PROVIDED RECORDS:

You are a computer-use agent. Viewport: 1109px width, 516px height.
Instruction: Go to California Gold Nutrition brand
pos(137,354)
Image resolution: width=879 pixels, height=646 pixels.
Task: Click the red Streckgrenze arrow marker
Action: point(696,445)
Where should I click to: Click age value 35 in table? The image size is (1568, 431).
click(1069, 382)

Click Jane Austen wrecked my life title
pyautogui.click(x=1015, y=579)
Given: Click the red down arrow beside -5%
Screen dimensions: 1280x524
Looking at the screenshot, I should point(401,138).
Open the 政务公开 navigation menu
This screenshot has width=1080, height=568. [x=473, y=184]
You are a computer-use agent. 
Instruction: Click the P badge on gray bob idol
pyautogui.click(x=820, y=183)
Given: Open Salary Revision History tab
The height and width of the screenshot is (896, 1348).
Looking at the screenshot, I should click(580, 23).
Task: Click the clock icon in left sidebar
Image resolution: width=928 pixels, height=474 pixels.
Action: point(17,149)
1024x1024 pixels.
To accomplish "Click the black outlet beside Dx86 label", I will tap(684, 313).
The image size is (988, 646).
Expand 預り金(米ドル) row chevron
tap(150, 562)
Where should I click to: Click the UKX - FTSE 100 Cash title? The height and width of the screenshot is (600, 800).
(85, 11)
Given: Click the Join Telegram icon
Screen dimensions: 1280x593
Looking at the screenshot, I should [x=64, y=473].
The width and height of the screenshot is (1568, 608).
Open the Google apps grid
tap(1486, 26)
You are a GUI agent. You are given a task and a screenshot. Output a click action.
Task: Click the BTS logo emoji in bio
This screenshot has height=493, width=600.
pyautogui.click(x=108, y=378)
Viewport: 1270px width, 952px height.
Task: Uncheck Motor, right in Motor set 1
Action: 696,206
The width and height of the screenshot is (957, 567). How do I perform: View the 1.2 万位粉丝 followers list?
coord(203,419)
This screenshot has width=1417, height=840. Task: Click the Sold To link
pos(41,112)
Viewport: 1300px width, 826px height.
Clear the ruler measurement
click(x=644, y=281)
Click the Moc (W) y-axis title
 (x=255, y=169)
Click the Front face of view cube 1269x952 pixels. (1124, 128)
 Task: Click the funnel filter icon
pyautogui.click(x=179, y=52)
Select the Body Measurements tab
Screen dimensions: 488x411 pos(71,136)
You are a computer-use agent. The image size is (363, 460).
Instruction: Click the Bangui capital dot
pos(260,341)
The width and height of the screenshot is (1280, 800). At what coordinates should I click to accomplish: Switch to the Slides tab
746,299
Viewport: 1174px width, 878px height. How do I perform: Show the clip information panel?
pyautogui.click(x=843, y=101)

PROBLEM TO WORK ON:
The response consists of the lines above that contain "beside".

FINISHED TASK:
Given: Click the red down arrow beside -5%
To accomplish "Click the black outlet beside Dx86 label", I will tap(684, 313).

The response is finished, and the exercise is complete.